WHAT THE EXERCISE ASKS: Nothing in the entries may be altered; copy them all exactly.

Saved entries
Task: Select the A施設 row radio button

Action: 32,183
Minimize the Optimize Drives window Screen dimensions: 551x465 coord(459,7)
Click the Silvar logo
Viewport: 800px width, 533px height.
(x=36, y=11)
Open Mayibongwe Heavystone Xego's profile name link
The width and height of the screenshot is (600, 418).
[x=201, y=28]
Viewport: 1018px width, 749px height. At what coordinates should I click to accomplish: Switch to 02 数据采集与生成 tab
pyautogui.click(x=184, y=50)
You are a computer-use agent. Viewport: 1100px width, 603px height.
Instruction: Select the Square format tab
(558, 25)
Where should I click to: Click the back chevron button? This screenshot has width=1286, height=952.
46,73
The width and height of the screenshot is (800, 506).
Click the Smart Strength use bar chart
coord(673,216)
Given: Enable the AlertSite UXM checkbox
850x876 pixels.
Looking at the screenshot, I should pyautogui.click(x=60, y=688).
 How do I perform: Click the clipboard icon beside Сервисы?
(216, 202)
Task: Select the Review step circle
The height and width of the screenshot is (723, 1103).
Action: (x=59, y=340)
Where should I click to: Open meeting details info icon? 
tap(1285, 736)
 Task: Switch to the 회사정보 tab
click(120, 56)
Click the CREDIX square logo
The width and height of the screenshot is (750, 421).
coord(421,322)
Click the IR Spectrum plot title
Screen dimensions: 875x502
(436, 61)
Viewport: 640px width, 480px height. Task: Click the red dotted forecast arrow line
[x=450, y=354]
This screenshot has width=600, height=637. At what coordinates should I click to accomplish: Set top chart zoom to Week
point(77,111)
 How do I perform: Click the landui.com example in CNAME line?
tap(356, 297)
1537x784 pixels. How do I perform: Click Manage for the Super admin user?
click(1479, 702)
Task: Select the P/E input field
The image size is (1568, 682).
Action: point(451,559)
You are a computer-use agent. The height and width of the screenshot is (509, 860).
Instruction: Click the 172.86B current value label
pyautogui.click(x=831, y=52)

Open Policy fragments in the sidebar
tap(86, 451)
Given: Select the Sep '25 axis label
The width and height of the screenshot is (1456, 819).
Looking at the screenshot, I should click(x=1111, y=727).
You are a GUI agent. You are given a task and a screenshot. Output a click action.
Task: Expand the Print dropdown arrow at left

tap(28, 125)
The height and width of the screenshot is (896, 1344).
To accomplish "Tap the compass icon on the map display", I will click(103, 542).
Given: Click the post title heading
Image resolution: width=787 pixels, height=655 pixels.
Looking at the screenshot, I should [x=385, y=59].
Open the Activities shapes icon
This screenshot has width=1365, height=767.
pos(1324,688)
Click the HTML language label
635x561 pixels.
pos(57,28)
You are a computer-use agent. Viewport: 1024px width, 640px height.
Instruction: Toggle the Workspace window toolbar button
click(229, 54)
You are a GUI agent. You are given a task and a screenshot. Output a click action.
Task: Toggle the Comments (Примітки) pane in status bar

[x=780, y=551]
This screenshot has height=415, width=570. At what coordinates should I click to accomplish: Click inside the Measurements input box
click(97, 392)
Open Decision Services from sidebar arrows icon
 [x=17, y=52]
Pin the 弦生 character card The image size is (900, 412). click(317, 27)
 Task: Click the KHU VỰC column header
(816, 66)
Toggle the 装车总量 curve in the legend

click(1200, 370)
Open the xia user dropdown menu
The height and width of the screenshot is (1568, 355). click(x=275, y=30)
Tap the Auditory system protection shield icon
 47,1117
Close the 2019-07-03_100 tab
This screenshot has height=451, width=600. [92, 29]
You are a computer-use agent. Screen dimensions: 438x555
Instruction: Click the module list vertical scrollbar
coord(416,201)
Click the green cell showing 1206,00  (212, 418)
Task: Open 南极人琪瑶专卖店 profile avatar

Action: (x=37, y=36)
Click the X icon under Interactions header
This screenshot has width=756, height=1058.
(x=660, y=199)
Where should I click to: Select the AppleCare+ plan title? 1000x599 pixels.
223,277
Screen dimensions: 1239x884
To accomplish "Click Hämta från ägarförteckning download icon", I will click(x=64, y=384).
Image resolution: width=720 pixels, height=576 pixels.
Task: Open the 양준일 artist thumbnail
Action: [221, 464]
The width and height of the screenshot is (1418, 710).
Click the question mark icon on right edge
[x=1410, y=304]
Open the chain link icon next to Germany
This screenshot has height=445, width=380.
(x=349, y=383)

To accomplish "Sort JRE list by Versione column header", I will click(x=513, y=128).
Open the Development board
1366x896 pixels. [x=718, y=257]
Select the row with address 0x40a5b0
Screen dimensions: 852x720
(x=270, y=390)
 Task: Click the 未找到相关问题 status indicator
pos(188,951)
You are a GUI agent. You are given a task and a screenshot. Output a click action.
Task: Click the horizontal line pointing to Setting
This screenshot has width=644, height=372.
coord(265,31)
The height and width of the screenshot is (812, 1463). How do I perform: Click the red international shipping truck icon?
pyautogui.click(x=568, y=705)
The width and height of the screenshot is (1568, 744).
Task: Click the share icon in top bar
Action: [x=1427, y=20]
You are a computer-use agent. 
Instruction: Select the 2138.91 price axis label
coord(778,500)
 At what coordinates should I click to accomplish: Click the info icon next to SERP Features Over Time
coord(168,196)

RESPONSE:
Task: Select the A施設 row radio button

Action: 32,183
Minimize the Optimize Drives window Screen dimensions: 551x465 coord(459,7)
Click the Silvar logo
Viewport: 800px width, 533px height.
(x=36, y=11)
Open Mayibongwe Heavystone Xego's profile name link
The width and height of the screenshot is (600, 418).
[x=201, y=28]
Viewport: 1018px width, 749px height. At what coordinates should I click to accomplish: Switch to 02 数据采集与生成 tab
pyautogui.click(x=184, y=50)
You are a computer-use agent. Viewport: 1100px width, 603px height.
Instruction: Select the Square format tab
(558, 25)
Where should I click to: Click the back chevron button? This screenshot has width=1286, height=952.
46,73
The width and height of the screenshot is (800, 506).
Click the Smart Strength use bar chart
coord(673,216)
Given: Enable the AlertSite UXM checkbox
850x876 pixels.
Looking at the screenshot, I should pyautogui.click(x=60, y=688).
 How do I perform: Click the clipboard icon beside Сервисы?
(216, 202)
Task: Select the Review step circle
The height and width of the screenshot is (723, 1103).
Action: (x=59, y=340)
Where should I click to: Open meeting details info icon? 
tap(1285, 736)
 Task: Switch to the 회사정보 tab
click(120, 56)
Click the CREDIX square logo
The width and height of the screenshot is (750, 421).
coord(421,322)
Click the IR Spectrum plot title
Screen dimensions: 875x502
(436, 61)
Viewport: 640px width, 480px height. Task: Click the red dotted forecast arrow line
[x=450, y=354]
This screenshot has width=600, height=637. At what coordinates should I click to accomplish: Set top chart zoom to Week
point(77,111)
 How do I perform: Click the landui.com example in CNAME line?
tap(356, 297)
1537x784 pixels. How do I perform: Click Manage for the Super admin user?
click(1479, 702)
Task: Select the P/E input field
The image size is (1568, 682).
Action: point(451,559)
You are a computer-use agent. The height and width of the screenshot is (509, 860).
Instruction: Click the 172.86B current value label
pyautogui.click(x=831, y=52)

Open Policy fragments in the sidebar
tap(86, 451)
Given: Select the Sep '25 axis label
The width and height of the screenshot is (1456, 819).
Looking at the screenshot, I should click(x=1111, y=727).
You are a GUI agent. You are given a task and a screenshot. Output a click action.
Task: Expand the Print dropdown arrow at left

tap(28, 125)
The height and width of the screenshot is (896, 1344).
To accomplish "Tap the compass icon on the map display", I will click(103, 542).
Given: Click the post title heading
Image resolution: width=787 pixels, height=655 pixels.
Looking at the screenshot, I should [x=385, y=59].
Open the Activities shapes icon
This screenshot has width=1365, height=767.
pos(1324,688)
Click the HTML language label
635x561 pixels.
pos(57,28)
You are a computer-use agent. Viewport: 1024px width, 640px height.
Instruction: Toggle the Workspace window toolbar button
click(229, 54)
You are a GUI agent. You are given a task and a screenshot. Output a click action.
Task: Toggle the Comments (Примітки) pane in status bar

[x=780, y=551]
This screenshot has height=415, width=570. At what coordinates should I click to accomplish: Click inside the Measurements input box
click(97, 392)
Open Decision Services from sidebar arrows icon
 [x=17, y=52]
Pin the 弦生 character card The image size is (900, 412). click(317, 27)
 Task: Click the KHU VỰC column header
(816, 66)
Toggle the 装车总量 curve in the legend

click(1200, 370)
Open the xia user dropdown menu
The height and width of the screenshot is (1568, 355). click(x=275, y=30)
Tap the Auditory system protection shield icon
 47,1117
Close the 2019-07-03_100 tab
This screenshot has height=451, width=600. [92, 29]
You are a computer-use agent. Screen dimensions: 438x555
Instruction: Click the module list vertical scrollbar
coord(416,201)
Click the green cell showing 1206,00  (212, 418)
Task: Open 南极人琪瑶专卖店 profile avatar

Action: (x=37, y=36)
Click the X icon under Interactions header
This screenshot has width=756, height=1058.
(x=660, y=199)
Where should I click to: Select the AppleCare+ plan title? 1000x599 pixels.
223,277
Screen dimensions: 1239x884
To accomplish "Click Hämta från ägarförteckning download icon", I will click(x=64, y=384).
Image resolution: width=720 pixels, height=576 pixels.
Task: Open the 양준일 artist thumbnail
Action: [221, 464]
The width and height of the screenshot is (1418, 710).
Click the question mark icon on right edge
[x=1410, y=304]
Open the chain link icon next to Germany
This screenshot has height=445, width=380.
(x=349, y=383)

To accomplish "Sort JRE list by Versione column header", I will click(x=513, y=128).
Open the Development board
1366x896 pixels. [x=718, y=257]
Select the row with address 0x40a5b0
Screen dimensions: 852x720
(x=270, y=390)
 Task: Click the 未找到相关问题 status indicator
pos(188,951)
You are a GUI agent. You are given a task and a screenshot. Output a click action.
Task: Click the horizontal line pointing to Setting
This screenshot has width=644, height=372.
coord(265,31)
The height and width of the screenshot is (812, 1463). How do I perform: Click the red international shipping truck icon?
pyautogui.click(x=568, y=705)
The width and height of the screenshot is (1568, 744).
Task: Click the share icon in top bar
Action: [x=1427, y=20]
You are a computer-use agent. 
Instruction: Select the 2138.91 price axis label
coord(778,500)
 At what coordinates should I click to accomplish: Click the info icon next to SERP Features Over Time
coord(168,196)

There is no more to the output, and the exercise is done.